Excerpted text:
◆ ◆ ◆ ◆

Stay on the line. Don't hang up until the operator says "you can hang up now." They may need to give you instructions while help is on the way (CPR steps, how to control bleeding, what to do if someone's choking).

Emergency basics: what every traveller should know

CPR (chest compressions)

If someone collapses and isn't breathing, chest compressions buy time. Push hard and fast on the centre of the chest, ~100–120 compressions per minute, ~5 cm deep, until help arrives. The 112 operator will guide you. Don't worry about doing it perfectly — anything is better than nothing.

Severe bleeding

Direct pressure with whatever cloth you have on hand. Don't lift the cloth to check; just keep pressing. Elevate the limb if possible.

Choking

The Heimlich manoeuvre (back blows + abdominal thrusts) is the standard. If you can't remember, the 112 operator will talk you through it.

Allergic reaction (anaphylaxis)

If someone has a severe allergic reaction (lips/tongue swelling, breathing difficulty, full-body hives, dropping consciousness), call 112 immediately. If they have an EpiPen / Auvi-Q, use it: thigh, through clothing if needed, hold for 3 seconds.

◆ ◆ ◆ ◆

Information:
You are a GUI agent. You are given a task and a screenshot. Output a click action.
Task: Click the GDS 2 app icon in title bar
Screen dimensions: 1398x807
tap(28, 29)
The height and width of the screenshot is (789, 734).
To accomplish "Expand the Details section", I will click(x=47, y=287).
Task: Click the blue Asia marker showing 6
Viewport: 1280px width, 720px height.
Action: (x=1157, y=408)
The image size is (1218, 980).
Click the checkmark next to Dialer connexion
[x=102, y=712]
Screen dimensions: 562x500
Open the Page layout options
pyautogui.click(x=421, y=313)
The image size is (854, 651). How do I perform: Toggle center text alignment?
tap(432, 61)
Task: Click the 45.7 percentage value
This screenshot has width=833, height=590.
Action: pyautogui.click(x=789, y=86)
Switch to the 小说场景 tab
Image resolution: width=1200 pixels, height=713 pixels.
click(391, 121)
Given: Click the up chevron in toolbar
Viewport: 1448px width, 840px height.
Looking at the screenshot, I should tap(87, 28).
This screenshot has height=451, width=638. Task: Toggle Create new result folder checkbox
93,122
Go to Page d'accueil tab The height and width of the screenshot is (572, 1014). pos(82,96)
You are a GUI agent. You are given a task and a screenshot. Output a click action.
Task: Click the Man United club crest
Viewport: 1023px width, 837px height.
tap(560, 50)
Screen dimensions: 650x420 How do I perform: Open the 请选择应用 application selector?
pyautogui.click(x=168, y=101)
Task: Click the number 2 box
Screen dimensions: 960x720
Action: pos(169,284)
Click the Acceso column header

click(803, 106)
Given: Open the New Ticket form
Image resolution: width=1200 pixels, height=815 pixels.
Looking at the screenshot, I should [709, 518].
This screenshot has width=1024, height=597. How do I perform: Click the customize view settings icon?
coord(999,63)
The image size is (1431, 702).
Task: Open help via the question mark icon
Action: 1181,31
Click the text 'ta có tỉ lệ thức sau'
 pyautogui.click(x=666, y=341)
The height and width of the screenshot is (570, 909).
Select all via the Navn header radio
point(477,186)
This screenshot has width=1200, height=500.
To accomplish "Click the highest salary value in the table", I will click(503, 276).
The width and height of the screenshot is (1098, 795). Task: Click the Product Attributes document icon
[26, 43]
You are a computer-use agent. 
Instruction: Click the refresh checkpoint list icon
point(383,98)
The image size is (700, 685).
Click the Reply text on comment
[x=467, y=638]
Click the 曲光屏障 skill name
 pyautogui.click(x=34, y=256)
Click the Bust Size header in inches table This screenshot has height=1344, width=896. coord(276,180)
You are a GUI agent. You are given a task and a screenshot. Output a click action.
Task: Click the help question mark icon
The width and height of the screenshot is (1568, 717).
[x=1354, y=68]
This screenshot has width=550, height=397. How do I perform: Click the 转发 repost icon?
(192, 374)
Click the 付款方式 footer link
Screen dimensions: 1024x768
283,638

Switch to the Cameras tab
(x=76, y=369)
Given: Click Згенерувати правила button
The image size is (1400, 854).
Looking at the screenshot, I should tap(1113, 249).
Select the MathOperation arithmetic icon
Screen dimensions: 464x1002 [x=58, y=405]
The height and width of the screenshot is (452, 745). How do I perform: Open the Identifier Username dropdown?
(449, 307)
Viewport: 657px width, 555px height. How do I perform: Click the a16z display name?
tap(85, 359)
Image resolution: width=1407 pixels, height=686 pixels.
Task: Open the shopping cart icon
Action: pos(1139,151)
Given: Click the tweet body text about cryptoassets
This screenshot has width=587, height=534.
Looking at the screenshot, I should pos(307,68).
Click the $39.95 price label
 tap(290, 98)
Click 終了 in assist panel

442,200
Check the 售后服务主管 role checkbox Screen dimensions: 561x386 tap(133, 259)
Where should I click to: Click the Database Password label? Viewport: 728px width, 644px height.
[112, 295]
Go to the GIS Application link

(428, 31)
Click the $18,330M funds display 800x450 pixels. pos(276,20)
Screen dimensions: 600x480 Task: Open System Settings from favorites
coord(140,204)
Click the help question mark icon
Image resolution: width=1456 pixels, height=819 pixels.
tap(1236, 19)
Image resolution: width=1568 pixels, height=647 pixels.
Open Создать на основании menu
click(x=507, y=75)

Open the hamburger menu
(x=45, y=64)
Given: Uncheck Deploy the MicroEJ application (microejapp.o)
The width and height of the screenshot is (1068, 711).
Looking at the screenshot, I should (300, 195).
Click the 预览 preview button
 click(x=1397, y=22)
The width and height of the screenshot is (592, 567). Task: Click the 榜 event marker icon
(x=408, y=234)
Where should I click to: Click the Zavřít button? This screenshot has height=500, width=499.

◆ ◆ ◆ ◆

Action item: Continue the travelers' emergency basics guide, starting after its last sentence.

Answer for the task:
Save the numbers in your phone before you travel

Add to your contacts now:

  • Emergencies SP: 112
  • Spain Poison: 91 562 04 20
  • Your travel insurance emergency line (look at your policy — every insurer has a 24/7 international assistance number)
  • The embassy / consulate of your country in Spain (or in the city you're visiting)
  • Your hotel front desk number if you're not at the hotel when the emergency happens

Beyond the call: medical home visits as alternative

For situations that aren't true 112 emergencies but where you still need medical attention quickly — a child with high fever, gastrointestinal symptoms, an infected cut, a urinary tract infection, severe sunburn — a home-visit doctor reaches you faster than a public ER triage queue and is fully covered by most travel insurance policies. Use 112 for emergencies; use a home-visit doctor for "this is unpleasant but not life-threatening."

A note on stress

When something serious happens, panic narrows everyone's thinking. The 112 operator is trained to be calm and direct. Trust them. Answer their questions, follow their instructions, and stay on the line. Help is coming.

Frequently asked questions

What is the main emergency number in Spain?
112 is the unified emergency number across Spain (and the entire EU). One call gets you medical, police, fire, or rescue assistance. Operators speak Spanish and English in all regions, plus the regional language where relevant (Catalan, Galician, Basque, Valencian).
Is 112 free to call from a mobile in Spain?
Yes, completely free, from any mobile or landline, with or without a SIM card, with or without credit. The call also works from a locked phone and from a foreign SIM. There's no cost and no roaming charge.
Should I call 112 or 061 for medical emergencies?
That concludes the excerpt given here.